L.Joe chwycił jedną z nich i przez chwilę stał w osłupieniu.
- Co? Znalazłeś? - Przeraziła się jeszcze bardziej, widząc zadowolenie w oczach blondyna, który zrobił się bardziej tajemniczy, niż wcześniej.
- Darlin? - Wypowiedział jej imię bardzo ostrożnie w obawie przed pomyłką, jednocześnie z nadzieją w głosie.
- Tak! - Zaśmiała się głośno - Tak, mam na imię Darlin! Ale... - Sprawiała wrażenie, jakby miała tysiąc pytań.
- Twoje znamię!
- Moje znamię? Skąd wiedziałeś, ze mam znamię na głowie?!
- Nie wiedziałem... to znaczy, nie myślałem, że to możesz być ty! - Nadal przestawał się uśmiechać i przysiadł się bardzo blisko dziewczyny. Wahał się niesamowicie, ale odwaga wzięła górę.. Przytulił ją i poczuł, że dziś jest innym L.Joe. Nie rozumiał tego, ale ona w magiczny sposób sprawiła, że się przełamał. W tej jednej chwili poczuł się szczęśliwy. Nie pamiętał tego uczucia, dlatego chciał się w nim pałać jak najdłużej. Brunetka natomiast analizowała. Ciężko jej było zrozumieć to, co się teraz działo, dlatego nie potrafiła odwzajemnić uścisku.
- Wiesz... nigdy nie pomyślałbym, że się jeszcze kiedyś spotkamy! - Rzekł Byunghyun rozluźniając ręce - A już na pewno nie w takim miejscu! - Dokończył uradowany.
- Chwila moment - Mrużyła oczy dziewczyna
- Byunghyun - Odparł radośnie chłopak - Pamiętasz mnie? Jestem Bynghyun! Chodziliśmy razem do tej samej klasy!
- To ty?! - Darlin otworzyła buzię ze zdziwienia - Niemożliwe! Ten Bynghyun?! - Wstała z łózka o mało nie potykając się o felerne białe krzesło.
Wpatrywali się w siebie oboje. L.Joe stał na jednej stronie pokoju, a ona na drugiej. Jedyną barierą dzielącą ich dwoje było łóżko. Gdyby ktoś, dziesięć lat wcześniej powiedział im, że dziś się spotkają, nie uwierzyliby.
_________________________________________________________________
Park o tej porze roku był miejscem najchętniej odwiedzanym przez mieszkańców Seulu. Słońce przygrzewało nawet najbledsze twarze i sprawiało, że aura dookoła zmieniała się na bardziej pozytywną. Nikt zatem nie potrafił zrozumieć fenomenu siedzących sztywno na pobliskiej ławce osób, ze zrzedniałymi minami. Byli tam tak nieobecni, że wydawać by się mogło, że to tylko hologramy, widma, nieistniejące istoty.Changhyun czuł okropną pustkę, która szczelnie go wypełniała. Nie miał pojęcia, co powinien dalej zrobić. Pójść do niej, wrócić do szpitala? Po co? Skoro to i tak niczego nie zmieni? Jak to możliwe, że ktoś, kogo kochał, nagle po prostu staje się nie osiągalny. Dlaczego nie czuł smutku, rozgoryczenia? Tylko pustkę? Czy to wszystko się już w nim wypaliło, nim się w ogóle zaczęło?! Sohori ani na chwilę nie przestawała pocieszać go, na przemian z opowiadaniem mu o stanie zdrowia Meidi. Wcale nie chciał tego słuchać. A ona robiła to chyba tylko po to, by uniknąć ciszy, której oboje się bali.

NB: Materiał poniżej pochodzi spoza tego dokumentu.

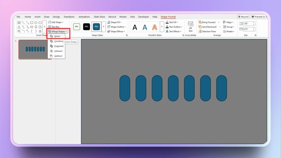Viewport: 281px width, 158px height.
Task: Choose the Fragment merge option
Action: 59,46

- Najgorsze jest w tym wszystkim to... - Przerwał jej wykończony Ricky - ... że to moja wina...- Spojrzał na nią z wyrzutem - Znowu...
- To niczyja wina! - Wrzasnęła, starając się zatrzymać go, by nie wstał i nie odszedł - Nie możesz się teraz obwiniać... - Dokończyła z troską przyciągając jego rękę ku sobie.

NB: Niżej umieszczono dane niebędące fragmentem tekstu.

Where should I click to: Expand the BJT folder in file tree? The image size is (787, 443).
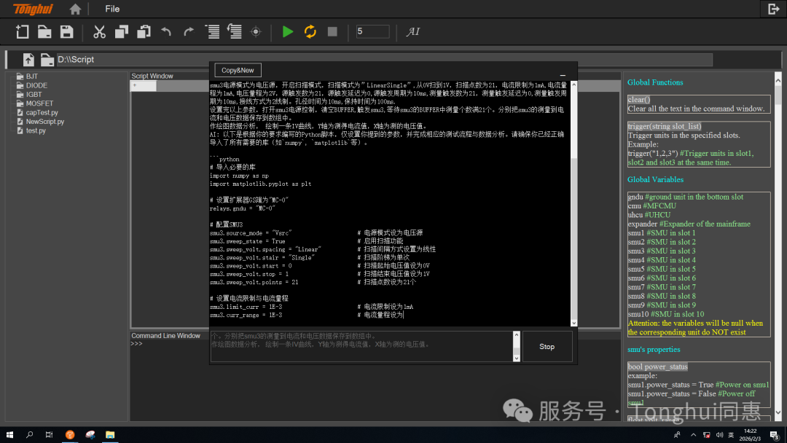coord(32,77)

Gorąco na nowo przeszyło jego organizm. Postępowało szybko. Znał to ciepło i walczył z nim do ostatniej chwili.
- Proszę cię, zostaw mnie już - Te słowa coraz ciężej przechodziły mu przez gardło - Ja... ja tak nie mogę.
- Kiedy to jest silniejsze ode mnie - Przyznała się niespodziewanie Sohori - Zależy mi...
Zależy jej na mnie?!
- Zależy mi na tym, żebyś był szczęśliwy - Odsapnęła i odwróciła głowę.
Mi też na tobie zależy...
- Sohori...
Jasnowłosa dziewczyna pociągała nosem. Słyszał, że się rozkleiła. Nie kłamała.
- Sohori... - Powtórzył, by wreszcie na niego spojrzała.
- Hm? - Wytarła ostatnie krople rękawem od bluzki.
- To nie tak... - Pokręcił głową niebieskowłosy - ... ja naprawdę bardzo cię lubię...
Kocham Cię!
- ... ale sądzę, że będzie lepiej, jeżeli...
Będziemy razem....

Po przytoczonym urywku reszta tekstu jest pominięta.